Throwing Unused Prescription Drugs in Trash May Be Best for Environment: Study
A new study concludes that throwing away unused prescription drugs in the trash may be the most environmentally friendly option. The study appears shortly after the Drug Enforcement Administration’s fourth National Prescription Drug Take-Back Day, which collected 276 tons of unwanted or expired prescription medications.
The researchers compared the environmental impact of flushing medication, throwing it in the trash, and burning it. Drugs collected through take-back programs are incinerated. The study took into account how much of the drugs would enter the environment, as well as emission impacts from water treatment, transportation and burning of waste materials, NPR reports.

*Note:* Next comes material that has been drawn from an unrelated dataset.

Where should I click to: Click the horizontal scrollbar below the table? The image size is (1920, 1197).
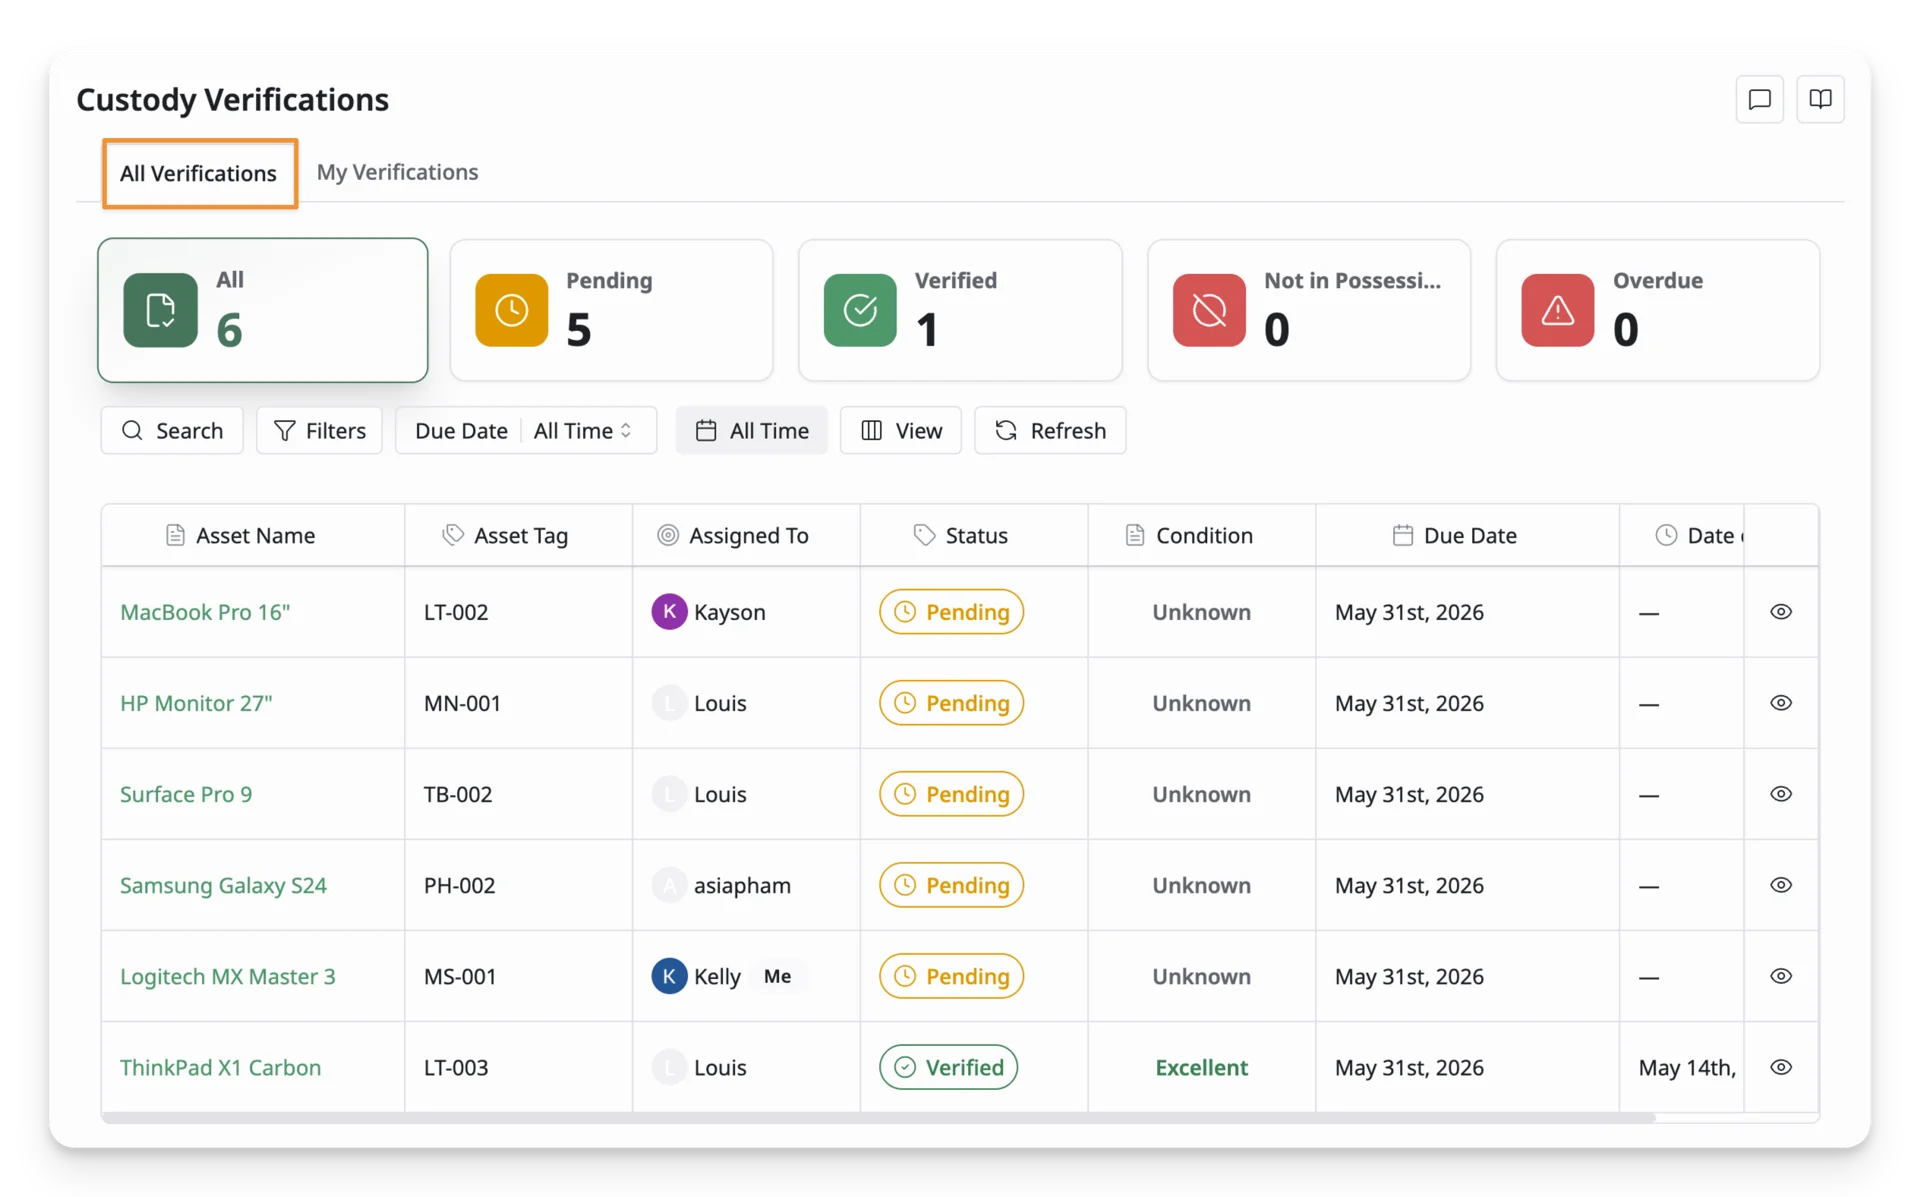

They found flushing allows the highest levels of drugs to enter the environment, and creates more air pollution than throwing unused drugs in the trash. Drug collecting and the burning that follows produce far greater emissions of greenhouse gases and other pollutants than the other two options, the researchers found. That is largely due to the travel required for people to come to drop-off points, and for the drugs to be shipped somewhere to be incinerated.
“It’s surprising to find out that even though there’s this push towards take-back, trash seems to be the best option for several different reasons,” lead author Sherri Cook of the University of Michigan, told NPR. Cook noted that when people throw their drugs out at home, they are using an infrastructure that already exists for collecting household trash.
The findings appear in the journal Environmental Science and Technology.
The Food and Drug Administration’s website explains the best ways to dispose of unused medications, including directions for throwing them away in household trash.